Metals analysis determines extent of soil contamination after fires.

Fires of recent magnitude have caused a danger to the environment that could potentially take years to clean up. Any building that has burned to a non-salvageable degree has the potential to cause toxic pollution. Immediate concerns include materials and finishes that were used in the construction of these buildings. Most paints used until 1978 contained lead, and from the 1940s to the 1970s, PCB’s were widely added as preservatives. And, until 1990, they also contained mercury. These heavy metals were used to improve flow, durability, flexibility and ironically, to increase resistance to fire damage and moisture. When plastic is burned it also releases toxic chemical fumes (like dioxins, furans and styrene gas) into the air that is harmful for humans and the environment. Many destroyed structures had roofs that may have been shingled in asbestos and filled with treated wood that can release arsenic and chromium when burned. An incinerated television can expose heavy metals such as cadmium and lead. Even seemingly innocuous items, such as collectible antique Fiesta ware crockery, may contain radioactive uranium. Mercury can leak from old thermometers and there may be radioactive isotopes from burned-up antique crock ware, cupboards of incinerated household cleaners, and asbestos from old siding.

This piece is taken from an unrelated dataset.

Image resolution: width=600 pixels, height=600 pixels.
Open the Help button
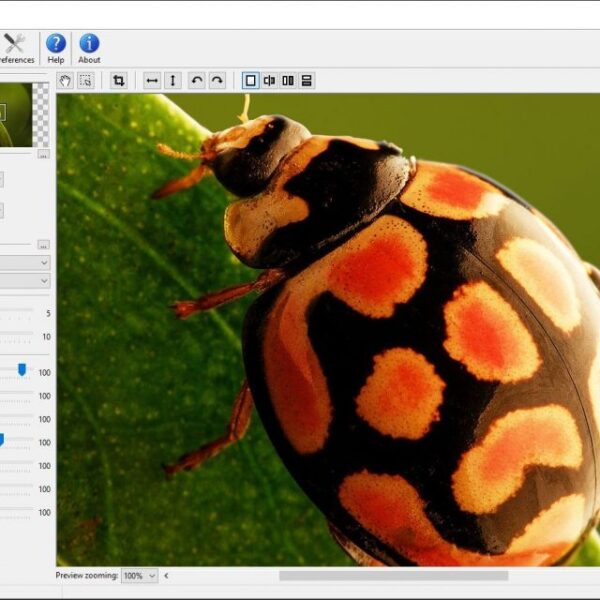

Cleanup crews will be looking for things like burned bottles of bleach, melted cans of paint, and corroded car batteries, which will then be tagged and removed. Samples of the surrounding soil are collected for testing, and if needed, will scrape away layers to get to clean earth, free from oil and gasoline. Heavy metals, chemicals and biological contaminants left behind demand a cleanup of extraordinary scale, before any permanent return is safe. It is only after the properties have received certification that they have been remediated that residents can begin rebuilding.
BSK Analytical has vast experience testing soil samples after devastating fires. Our laboratory routinely analyzes soils for metals on a rush basis at very low detection levels. We have automated sample digestion and preparation equipment to achieve higher throughput of samples for this purpose. Our 6 automated systems can prepare over 400 samples overnight for analysis the next morning. In addition, our state-of-the-art autosampler provides for sample introduction that greatly optimizes fast analysis on the ICP/MS without sacrificing low reporting sensitivity.
BSK’s expertise includes the ability to analyze Mercury by ICP/MS rather than the more traditional Cold Vapor Atomic Absorption (CVAA) method. We have perfected ICP/MS mercury analysis allowing for only one digestion and one analysis for the CAM 17 metals, rather than having to perform them separately. ICP/MS is a preferred method for mercury when analyzing samples from a fire site because of the potential for the presence of volatile organics such as benzene generated by melted piping. Some volatile organics can cause positive interference for mercury when analyzed by CVAA.
We are deeply saddened by the devastation felt by those in the communities that fell victim to the fires, but we are excited for the opportunity to be part of the effort to help these communities recover and rebuild.